The last nine holes had been agony. "This was something I did not expect," said Valerie. "When we went to bed the night before the play-off, his eyes were in the back of his head. I'd never seen him look as tired in my life. I could tell he was exhausted.

"I ran a tub and ordered dinner. When I saw the circles under his eyes, I never thought he would make it in the morning. I had already convinced myself he would not be able to play."

Even his most ardent admirers would have readily understood, had Hogan decided to opt out of the extra round against Mangrum and Fazio. And to make matters worse, a construction crew spent much of the evening operating a jackhammer outside the hotel window.

"I never slept a wink, but he slept like a baby," Valerie went on. "I couldn't believe it. The next morning he got up and looked just as fresh. It was like a miracle."

After rewrapping his legs, Hogan set off for Merion and the play-off for the title. As things turned out, Fazio made little impact, finishing with a 75, but Hogan was only a stroke clear of Mangrum on 445-yard 16th. In the event, Mangrum missed the green and chipped weakly, leaving himself a difficult eight-foot putt for his par.

Satisfied as to the line, he was about to execute the shot when he noticed an insect crawling over his ball. Without thinking, he placed the head of his putter next to the ball to mark its position, lifted it, blew the bug away, replaced the ball and holed the putt. And he walked away from the green, believing he was still one stroke behind Hogan.


So it came as a hammer-blow when, on the way to the 17th tee, he was informed by Ike Grainger of the US Golf Association that he had incurred a two-stroke penalty for cleaning his ball on the green. "You mean I had a six instead of a four?" said Mangrum incredulously. "Yes," Grainger replied.

Whereupon Mangrum gave the official a withering glare. Within seconds, however, he had regained sufficient composure to remark: "Well, I guess we'll all eat tomorrow." Effectively, the play-off was at an end, from a competitive standpoint.

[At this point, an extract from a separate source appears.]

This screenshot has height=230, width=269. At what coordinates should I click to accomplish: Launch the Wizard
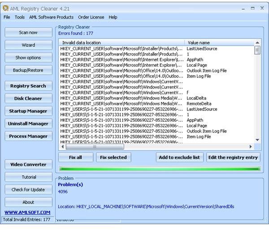(28, 45)
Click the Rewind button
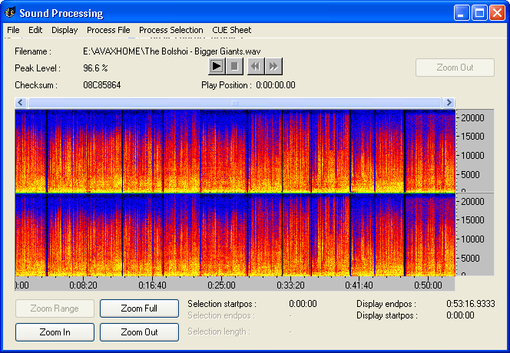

Two strokes clear with two holes to play, Hogan holed a huge, 50-foot putt for a birdie two on the 17th and went on to complete a 69 for a four-stroke victory margin over Mangrum's 73. Despite the terrible injuries inflicted by a near-fatal accident, he had proved he was still the best player in the world.

"I knew he was special," said his devoted widow. "He worked harder than any golf professional I've ever known and from what others say, harder than anyone anybody has ever known."

There would be two further US Open victories, at Oakland Hills in 1951 and at Oakmont two years later. In terms of raw courage over adversity, however, neither could quite compare with the unforgettable triumph of Merion.